DATA RECORDS:

┄┄┄┄┄┄┄┄┄┄

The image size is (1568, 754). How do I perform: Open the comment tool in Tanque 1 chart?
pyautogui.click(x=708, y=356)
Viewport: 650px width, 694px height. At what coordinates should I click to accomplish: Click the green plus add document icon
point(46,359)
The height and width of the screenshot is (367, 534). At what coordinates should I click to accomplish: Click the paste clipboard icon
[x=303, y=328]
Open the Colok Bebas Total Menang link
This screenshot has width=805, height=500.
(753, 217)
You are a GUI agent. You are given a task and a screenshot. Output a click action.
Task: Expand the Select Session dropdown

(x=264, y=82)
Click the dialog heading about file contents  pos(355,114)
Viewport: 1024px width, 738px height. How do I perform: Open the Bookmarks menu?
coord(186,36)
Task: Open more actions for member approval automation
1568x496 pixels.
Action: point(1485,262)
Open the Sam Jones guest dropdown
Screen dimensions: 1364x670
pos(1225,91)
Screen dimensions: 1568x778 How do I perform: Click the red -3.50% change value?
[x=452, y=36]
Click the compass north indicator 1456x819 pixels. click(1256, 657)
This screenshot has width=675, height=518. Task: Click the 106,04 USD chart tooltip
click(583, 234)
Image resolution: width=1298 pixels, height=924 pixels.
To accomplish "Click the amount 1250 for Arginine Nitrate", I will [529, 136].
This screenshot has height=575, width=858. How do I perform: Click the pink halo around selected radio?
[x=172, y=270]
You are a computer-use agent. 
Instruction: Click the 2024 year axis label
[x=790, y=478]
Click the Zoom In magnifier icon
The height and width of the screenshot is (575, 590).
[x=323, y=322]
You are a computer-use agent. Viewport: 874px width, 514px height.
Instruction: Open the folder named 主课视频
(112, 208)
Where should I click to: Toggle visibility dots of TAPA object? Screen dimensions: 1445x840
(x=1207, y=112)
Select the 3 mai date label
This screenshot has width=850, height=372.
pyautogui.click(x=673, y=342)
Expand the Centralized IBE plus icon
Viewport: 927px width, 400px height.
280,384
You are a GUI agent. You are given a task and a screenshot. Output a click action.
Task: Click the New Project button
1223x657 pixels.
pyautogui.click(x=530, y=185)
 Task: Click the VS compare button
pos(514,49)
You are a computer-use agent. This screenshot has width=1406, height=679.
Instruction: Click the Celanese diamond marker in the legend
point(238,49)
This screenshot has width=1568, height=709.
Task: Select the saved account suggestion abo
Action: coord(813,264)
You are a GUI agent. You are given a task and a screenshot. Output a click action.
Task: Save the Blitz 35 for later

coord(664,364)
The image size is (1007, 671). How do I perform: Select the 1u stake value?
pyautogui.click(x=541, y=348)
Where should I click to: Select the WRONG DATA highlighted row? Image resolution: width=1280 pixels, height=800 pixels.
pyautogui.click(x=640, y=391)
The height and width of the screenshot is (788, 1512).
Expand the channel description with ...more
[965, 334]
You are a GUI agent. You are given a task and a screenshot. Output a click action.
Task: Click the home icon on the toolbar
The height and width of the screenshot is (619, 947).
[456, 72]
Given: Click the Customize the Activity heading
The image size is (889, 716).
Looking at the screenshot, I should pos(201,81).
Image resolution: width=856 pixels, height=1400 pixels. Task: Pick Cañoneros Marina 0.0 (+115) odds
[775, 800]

┄┄┄┄┄┄┄┄┄┄

WHAT THIS TASK INVOLVES:
Write the material above out again, exactly as it reads.

SOLUTION FOR THIS EXERCISE:
The image size is (1568, 754). How do I perform: Open the comment tool in Tanque 1 chart?
pyautogui.click(x=708, y=356)
Viewport: 650px width, 694px height. At what coordinates should I click to accomplish: Click the green plus add document icon
point(46,359)
The height and width of the screenshot is (367, 534). At what coordinates should I click to accomplish: Click the paste clipboard icon
[x=303, y=328]
Open the Colok Bebas Total Menang link
This screenshot has width=805, height=500.
(753, 217)
You are a GUI agent. You are given a task and a screenshot. Output a click action.
Task: Expand the Select Session dropdown

(x=264, y=82)
Click the dialog heading about file contents  pos(355,114)
Viewport: 1024px width, 738px height. How do I perform: Open the Bookmarks menu?
coord(186,36)
Task: Open more actions for member approval automation
1568x496 pixels.
Action: point(1485,262)
Open the Sam Jones guest dropdown
Screen dimensions: 1364x670
pos(1225,91)
Screen dimensions: 1568x778 How do I perform: Click the red -3.50% change value?
[x=452, y=36]
Click the compass north indicator 1456x819 pixels. click(1256, 657)
This screenshot has width=675, height=518. Task: Click the 106,04 USD chart tooltip
click(583, 234)
Image resolution: width=1298 pixels, height=924 pixels.
To accomplish "Click the amount 1250 for Arginine Nitrate", I will [529, 136].
This screenshot has height=575, width=858. How do I perform: Click the pink halo around selected radio?
[x=172, y=270]
You are a computer-use agent. 
Instruction: Click the 2024 year axis label
[x=790, y=478]
Click the Zoom In magnifier icon
The height and width of the screenshot is (575, 590).
[x=323, y=322]
You are a computer-use agent. Viewport: 874px width, 514px height.
Instruction: Open the folder named 主课视频
(112, 208)
Where should I click to: Toggle visibility dots of TAPA object? Screen dimensions: 1445x840
(x=1207, y=112)
Select the 3 mai date label
This screenshot has width=850, height=372.
pyautogui.click(x=673, y=342)
Expand the Centralized IBE plus icon
Viewport: 927px width, 400px height.
280,384
You are a GUI agent. You are given a task and a screenshot. Output a click action.
Task: Click the New Project button
1223x657 pixels.
pyautogui.click(x=530, y=185)
 Task: Click the VS compare button
pos(514,49)
You are a computer-use agent. This screenshot has width=1406, height=679.
Instruction: Click the Celanese diamond marker in the legend
point(238,49)
This screenshot has width=1568, height=709.
Task: Select the saved account suggestion abo
Action: coord(813,264)
You are a GUI agent. You are given a task and a screenshot. Output a click action.
Task: Save the Blitz 35 for later

coord(664,364)
The image size is (1007, 671). How do I perform: Select the 1u stake value?
pyautogui.click(x=541, y=348)
Where should I click to: Select the WRONG DATA highlighted row? Image resolution: width=1280 pixels, height=800 pixels.
pyautogui.click(x=640, y=391)
The height and width of the screenshot is (788, 1512).
Expand the channel description with ...more
[965, 334]
You are a GUI agent. You are given a task and a screenshot. Output a click action.
Task: Click the home icon on the toolbar
The height and width of the screenshot is (619, 947).
[456, 72]
Given: Click the Customize the Activity heading
The image size is (889, 716).
Looking at the screenshot, I should pos(201,81).
Image resolution: width=856 pixels, height=1400 pixels. Task: Pick Cañoneros Marina 0.0 (+115) odds
[775, 800]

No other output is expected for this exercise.